Saved entries

==================================================

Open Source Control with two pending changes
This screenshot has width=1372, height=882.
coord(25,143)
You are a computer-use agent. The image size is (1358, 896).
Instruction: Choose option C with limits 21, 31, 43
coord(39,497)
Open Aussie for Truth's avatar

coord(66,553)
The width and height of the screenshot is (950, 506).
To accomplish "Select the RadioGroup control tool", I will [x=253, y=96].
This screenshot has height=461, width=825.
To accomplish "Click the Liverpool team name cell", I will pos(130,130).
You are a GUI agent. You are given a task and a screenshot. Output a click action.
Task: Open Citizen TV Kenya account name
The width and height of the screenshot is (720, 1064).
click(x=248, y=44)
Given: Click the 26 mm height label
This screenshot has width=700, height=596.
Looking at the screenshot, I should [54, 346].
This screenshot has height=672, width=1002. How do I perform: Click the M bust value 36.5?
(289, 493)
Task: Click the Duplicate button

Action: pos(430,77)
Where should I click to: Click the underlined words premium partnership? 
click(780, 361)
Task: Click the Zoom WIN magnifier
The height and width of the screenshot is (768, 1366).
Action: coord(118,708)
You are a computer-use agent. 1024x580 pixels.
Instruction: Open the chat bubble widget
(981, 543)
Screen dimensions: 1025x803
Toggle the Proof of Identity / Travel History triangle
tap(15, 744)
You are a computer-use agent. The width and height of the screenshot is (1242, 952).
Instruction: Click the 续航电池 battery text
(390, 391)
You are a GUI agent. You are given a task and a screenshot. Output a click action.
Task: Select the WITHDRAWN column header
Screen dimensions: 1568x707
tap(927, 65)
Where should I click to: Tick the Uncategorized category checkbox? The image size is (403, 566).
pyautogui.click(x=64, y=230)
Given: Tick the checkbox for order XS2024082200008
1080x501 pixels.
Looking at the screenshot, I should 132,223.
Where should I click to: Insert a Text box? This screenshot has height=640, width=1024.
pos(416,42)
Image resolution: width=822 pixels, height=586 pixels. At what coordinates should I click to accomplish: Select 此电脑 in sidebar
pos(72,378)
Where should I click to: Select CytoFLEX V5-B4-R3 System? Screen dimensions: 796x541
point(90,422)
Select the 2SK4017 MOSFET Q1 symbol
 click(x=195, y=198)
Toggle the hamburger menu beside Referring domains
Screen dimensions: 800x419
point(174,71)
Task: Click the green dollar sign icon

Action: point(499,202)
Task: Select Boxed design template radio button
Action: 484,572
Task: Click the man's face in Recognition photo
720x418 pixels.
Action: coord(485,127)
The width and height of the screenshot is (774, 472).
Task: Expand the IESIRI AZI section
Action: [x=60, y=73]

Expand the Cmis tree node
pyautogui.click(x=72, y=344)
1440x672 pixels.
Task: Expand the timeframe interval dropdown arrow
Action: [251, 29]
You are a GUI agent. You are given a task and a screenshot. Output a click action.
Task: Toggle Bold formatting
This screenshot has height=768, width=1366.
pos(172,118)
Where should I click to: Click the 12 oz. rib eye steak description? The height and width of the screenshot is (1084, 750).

==================================================

TASK | From the records given above, copy all lines containing "computer".

ANSWER TO THE PROBLEM |
You are a computer-use agent. The image size is (1358, 896).
You are a computer-use agent. 1024x580 pixels.
You are a computer-use agent. The width and height of the screenshot is (1242, 952).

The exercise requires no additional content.